In Rainy Day, the unjustly maligned Woody Allen gives Fanning a surprisingly expansive role. Initially, Fanning’s college student Ashleigh Enright appears to be purely a ditz, in the Billie Burke mold. And yet what shading and range the actress reveals as her auteur’s narrative stretches out. Her performance slowly builds to its peak: a restaurant scene opposite Luna, in which Ashleigh drunkenly expounds on her date’s simple question: Do you have a boyfriend? I won’t quote from her answer, except to say this – that Fanning’s embodiment of Allen’s delicious insight into romantic trickery could stand as a master class for any serious student of comic acting. Decades ago, I thought the same thing about Sally Kellerman in George Roy Hill’s perennially sublime A Little Romance. As a pretentious, high-strung American actress living in Paris, Kellerman’s Kay at once relished being in France while detesting the French. At one point, she and her AT&T executive husband, sympathetically played by Arthur Hill, accept – at his insistence – an offer of a ride from a déclassé Parisian cabbie, who happens to be the father of their daughter’s boyfriend. Kay reluctantly agrees, and when the taxi driver mocks their goodwill by treating them as just another fare, Kellerman wordlessly rebukes Hill: “See, Richard,” her eyes insinuate, “what your well-intentioned liberalism has gotten us into.” Like Kellerman, like Billie Burke, like Joan Blondell, Fanning inherently has the gift of gesture; the text becomes nearly secondary to her physical expression. And Fanning’s pause for emphasis (she’s photographed in front of a painting of a female nude) emphasizes her power and Ashleigh’s powerlessness – she comes up for air for a long second, then asks Luna, “What is this wine?” – the vin rouge that has made Ashleigh forget herself as she speaks her truth. For this viewer, it was an absolutely breathtaking moment.

In vino veritas: Elle Fanning in Woody Allen’s A Rainy Day in New York

There isn’t a miscast performer or a bad actor – onscreen – anywhere in Rainy Day. Even the smallest roles are impeccably realized, and coming comparatively soon after the twin atrocities of Irrational Man (Allen’s worst film – wretchedly written, acted, and directed) and Café Society (largely insufferable aside from good work by Kristen Stewart, Blake Lively, and Sari Lennick), that’s saying something. Rainy Day in New York lacks the intense, dramatic highs of Allen’s previous film Wonder Wheel, yet it also sidesteps the misjudgments that marred Wonder Wheel. No one here, mercifully, consults a philosopher to determine which woman to date.

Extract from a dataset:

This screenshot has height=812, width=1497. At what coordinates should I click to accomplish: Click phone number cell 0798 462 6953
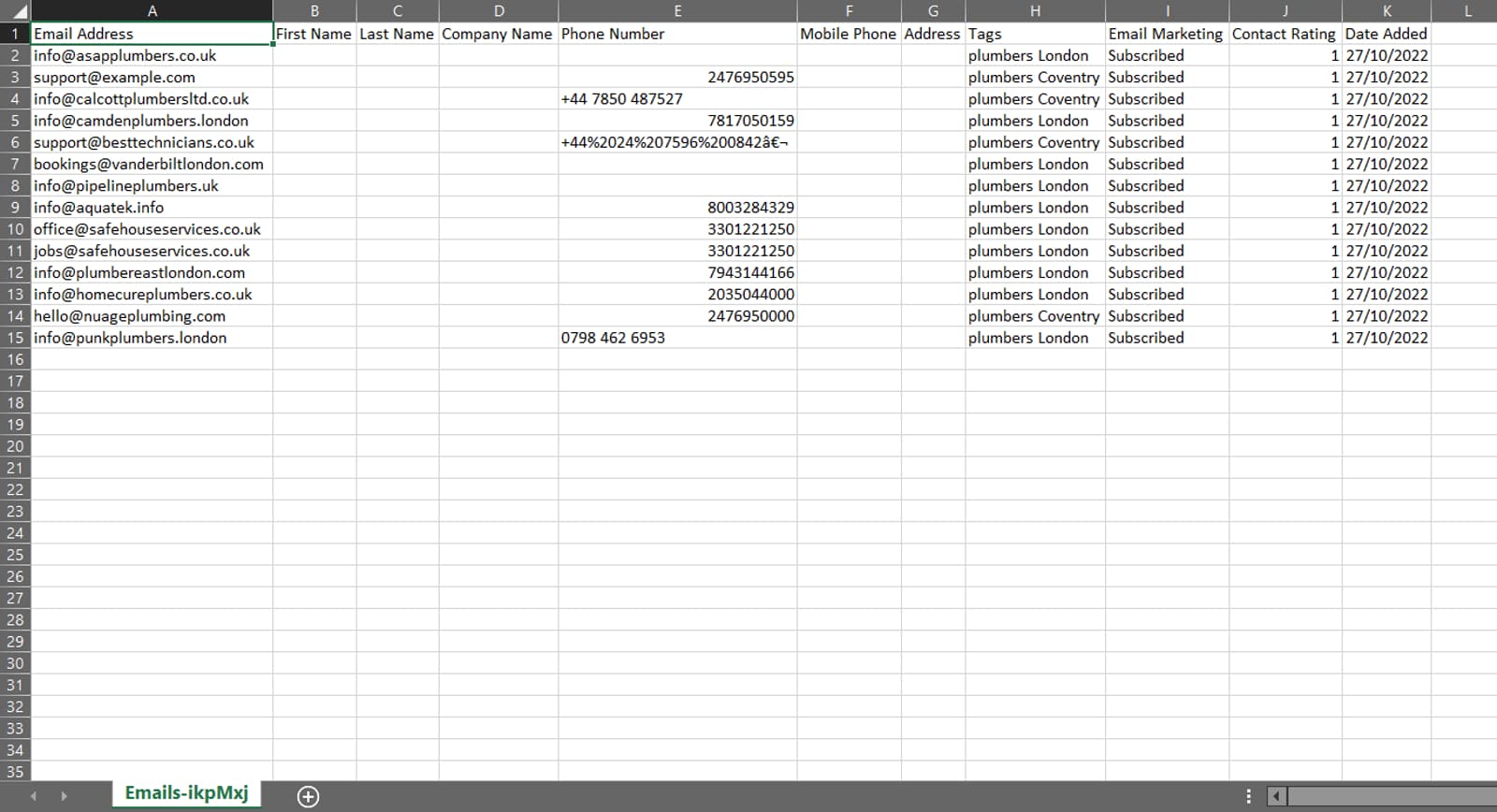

On their third consecutive picture, Allen again collaborates with the multi-Oscared cinematographer Vittorio Storaro. The nearly pastel Rainy Day, appropriately, doesn’t have the saturated, brilliantly hued deep blues and vivid pinks and anguished reds of the Coney Island-set Wonder Wheel, yet Storaro deftly indulges in beguilingly watery effects, such as actors photographed through rain-drenched car windows, their features impressionistically disfigured in the mist.